(Dataset rows)
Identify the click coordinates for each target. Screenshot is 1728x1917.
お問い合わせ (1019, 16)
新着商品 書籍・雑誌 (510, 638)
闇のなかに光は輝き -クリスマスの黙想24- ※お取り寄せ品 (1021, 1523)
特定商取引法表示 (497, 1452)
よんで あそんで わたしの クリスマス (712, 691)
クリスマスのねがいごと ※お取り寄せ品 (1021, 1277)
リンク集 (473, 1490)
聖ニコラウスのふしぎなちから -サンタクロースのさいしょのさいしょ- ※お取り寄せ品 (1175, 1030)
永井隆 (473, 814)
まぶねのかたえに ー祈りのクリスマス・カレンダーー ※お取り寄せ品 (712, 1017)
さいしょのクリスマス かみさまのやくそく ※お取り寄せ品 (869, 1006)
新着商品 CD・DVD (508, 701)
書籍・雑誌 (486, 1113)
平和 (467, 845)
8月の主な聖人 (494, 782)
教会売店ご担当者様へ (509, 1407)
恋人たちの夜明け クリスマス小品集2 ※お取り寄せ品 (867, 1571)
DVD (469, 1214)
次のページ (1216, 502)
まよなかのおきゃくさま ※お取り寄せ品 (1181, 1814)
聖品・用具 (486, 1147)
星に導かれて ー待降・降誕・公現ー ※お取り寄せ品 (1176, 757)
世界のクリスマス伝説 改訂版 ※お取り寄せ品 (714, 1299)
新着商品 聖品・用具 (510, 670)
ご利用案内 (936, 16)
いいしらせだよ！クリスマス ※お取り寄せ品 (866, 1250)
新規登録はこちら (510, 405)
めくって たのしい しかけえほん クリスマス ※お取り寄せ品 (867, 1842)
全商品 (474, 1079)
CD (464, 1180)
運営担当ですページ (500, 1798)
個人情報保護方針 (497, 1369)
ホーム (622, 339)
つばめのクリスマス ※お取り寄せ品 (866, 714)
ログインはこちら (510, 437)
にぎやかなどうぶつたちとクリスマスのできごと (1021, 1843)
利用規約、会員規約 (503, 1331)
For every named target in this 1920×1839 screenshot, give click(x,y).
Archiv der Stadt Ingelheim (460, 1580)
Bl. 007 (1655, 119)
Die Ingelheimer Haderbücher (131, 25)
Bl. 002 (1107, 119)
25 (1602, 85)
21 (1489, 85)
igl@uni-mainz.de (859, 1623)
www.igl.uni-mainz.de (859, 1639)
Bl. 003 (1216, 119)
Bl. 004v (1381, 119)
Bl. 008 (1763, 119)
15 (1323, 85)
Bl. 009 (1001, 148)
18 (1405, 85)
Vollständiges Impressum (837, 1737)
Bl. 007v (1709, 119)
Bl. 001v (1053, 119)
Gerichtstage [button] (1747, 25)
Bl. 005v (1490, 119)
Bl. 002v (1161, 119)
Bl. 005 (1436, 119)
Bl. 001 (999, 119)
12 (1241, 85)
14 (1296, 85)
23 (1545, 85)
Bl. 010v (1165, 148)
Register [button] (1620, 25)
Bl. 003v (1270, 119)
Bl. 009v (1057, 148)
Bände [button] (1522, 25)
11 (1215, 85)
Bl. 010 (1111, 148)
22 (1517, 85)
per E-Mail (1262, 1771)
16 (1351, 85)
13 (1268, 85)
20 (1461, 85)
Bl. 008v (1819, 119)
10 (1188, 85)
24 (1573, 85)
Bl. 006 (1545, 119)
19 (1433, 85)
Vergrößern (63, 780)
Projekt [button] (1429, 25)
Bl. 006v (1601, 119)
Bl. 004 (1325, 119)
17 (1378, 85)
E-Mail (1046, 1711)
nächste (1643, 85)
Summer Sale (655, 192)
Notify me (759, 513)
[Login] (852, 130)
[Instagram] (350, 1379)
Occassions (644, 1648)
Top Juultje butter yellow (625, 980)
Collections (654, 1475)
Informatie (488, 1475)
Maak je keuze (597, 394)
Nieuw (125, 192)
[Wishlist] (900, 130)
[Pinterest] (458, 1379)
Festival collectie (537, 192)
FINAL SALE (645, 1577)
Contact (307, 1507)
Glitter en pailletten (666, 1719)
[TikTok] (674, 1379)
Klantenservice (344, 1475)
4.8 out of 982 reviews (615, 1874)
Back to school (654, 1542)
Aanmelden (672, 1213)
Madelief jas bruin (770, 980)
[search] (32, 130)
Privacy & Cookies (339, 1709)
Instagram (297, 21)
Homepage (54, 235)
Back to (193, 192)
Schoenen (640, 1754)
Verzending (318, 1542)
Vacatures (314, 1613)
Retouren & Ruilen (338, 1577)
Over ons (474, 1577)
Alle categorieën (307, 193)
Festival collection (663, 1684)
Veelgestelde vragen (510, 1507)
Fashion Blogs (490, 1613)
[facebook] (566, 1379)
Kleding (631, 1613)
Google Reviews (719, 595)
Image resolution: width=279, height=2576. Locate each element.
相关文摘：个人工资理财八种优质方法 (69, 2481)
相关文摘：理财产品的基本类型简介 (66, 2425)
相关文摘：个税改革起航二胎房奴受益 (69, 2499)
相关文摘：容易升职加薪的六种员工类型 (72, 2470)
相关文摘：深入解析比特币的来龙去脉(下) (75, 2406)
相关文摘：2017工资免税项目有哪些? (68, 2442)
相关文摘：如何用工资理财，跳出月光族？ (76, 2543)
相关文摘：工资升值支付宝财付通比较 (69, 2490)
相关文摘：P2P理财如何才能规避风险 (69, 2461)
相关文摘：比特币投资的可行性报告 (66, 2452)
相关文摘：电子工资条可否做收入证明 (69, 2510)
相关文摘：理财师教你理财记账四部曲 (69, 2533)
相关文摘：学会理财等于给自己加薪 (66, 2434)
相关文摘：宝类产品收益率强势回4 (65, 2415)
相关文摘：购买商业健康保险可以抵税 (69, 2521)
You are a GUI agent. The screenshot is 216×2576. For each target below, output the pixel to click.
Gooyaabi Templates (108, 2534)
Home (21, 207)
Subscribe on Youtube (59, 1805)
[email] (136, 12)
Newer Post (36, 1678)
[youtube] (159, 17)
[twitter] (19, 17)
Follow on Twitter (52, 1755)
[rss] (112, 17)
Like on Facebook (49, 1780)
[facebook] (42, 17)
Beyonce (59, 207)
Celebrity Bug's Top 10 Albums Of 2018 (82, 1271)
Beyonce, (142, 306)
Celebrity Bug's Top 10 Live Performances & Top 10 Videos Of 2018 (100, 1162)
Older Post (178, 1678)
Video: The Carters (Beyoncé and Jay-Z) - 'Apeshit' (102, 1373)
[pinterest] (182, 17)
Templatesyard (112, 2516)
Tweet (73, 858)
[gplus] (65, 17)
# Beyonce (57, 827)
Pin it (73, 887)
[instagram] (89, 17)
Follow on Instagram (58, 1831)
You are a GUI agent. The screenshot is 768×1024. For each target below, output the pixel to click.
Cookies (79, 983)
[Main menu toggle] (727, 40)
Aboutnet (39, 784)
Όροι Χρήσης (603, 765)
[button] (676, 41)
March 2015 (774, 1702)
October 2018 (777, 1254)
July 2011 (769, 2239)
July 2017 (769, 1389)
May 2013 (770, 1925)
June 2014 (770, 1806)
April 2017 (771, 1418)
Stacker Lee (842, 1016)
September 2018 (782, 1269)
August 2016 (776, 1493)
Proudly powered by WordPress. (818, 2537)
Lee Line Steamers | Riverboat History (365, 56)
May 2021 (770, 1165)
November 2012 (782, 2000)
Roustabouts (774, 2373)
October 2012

> TASK DETAILS: Rescale the lines between the line holding "15 (1323, 85)" and the line holding "Back to school (654, 1542)", inclusive, by reproducing each of them in full with every click coordinate multiplied by 1.25. Round each result to a whole number, with halves rounded up.

> RESPONSE TO THE TASK:
15 (1654, 106)
Bl. 009 (1251, 185)
18 (1756, 106)
Vollständiges Impressum (1046, 2171)
Bl. 007v (2136, 149)
Bl. 001v (1316, 149)
Gerichtstage [button] (2184, 31)
Bl. 005v (1863, 149)
Bl. 002v (1451, 149)
Bl. 005 (1795, 149)
Bl. 001 (1249, 149)
12 (1551, 106)
14 (1620, 106)
23 (1931, 106)
Bl. 010v (1456, 185)
Register [button] (2025, 31)
Bl. 003v (1588, 149)
Bl. 009v (1321, 185)
Bände [button] (1903, 31)
11 (1519, 106)
Bl. 010 (1389, 185)
22 (1896, 106)
per E-Mail (1578, 2214)
16 (1689, 106)
13 (1585, 106)
20 (1826, 106)
Bl. 008v (2274, 149)
10 (1485, 106)
24 (1966, 106)
Bl. 006 (1931, 149)
19 (1791, 106)
Vergrößern (79, 975)
Projekt [button] (1786, 31)
Bl. 006v (2001, 149)
Bl. 004 (1656, 149)
17 (1723, 106)
E-Mail (1308, 2139)
nächste (2054, 106)
Summer Sale (819, 240)
Notify me (949, 641)
[Login] (1065, 163)
[Instagram] (438, 1724)
Occassions (805, 2060)
Top Juultje butter yellow (781, 1225)
Collections (818, 1844)
Informatie (610, 1844)
Maak je keuze (746, 493)
Nieuw (156, 240)
[Wishlist] (1125, 163)
[Pinterest] (573, 1724)
Festival collectie (671, 240)
FINAL SALE (806, 1971)
Contact (384, 1884)
Glitter en pailletten (833, 2149)
[TikTok] (843, 1724)
Klantenservice (430, 1844)
4.8 out of 982 reviews (769, 2343)
Back to school (818, 1928)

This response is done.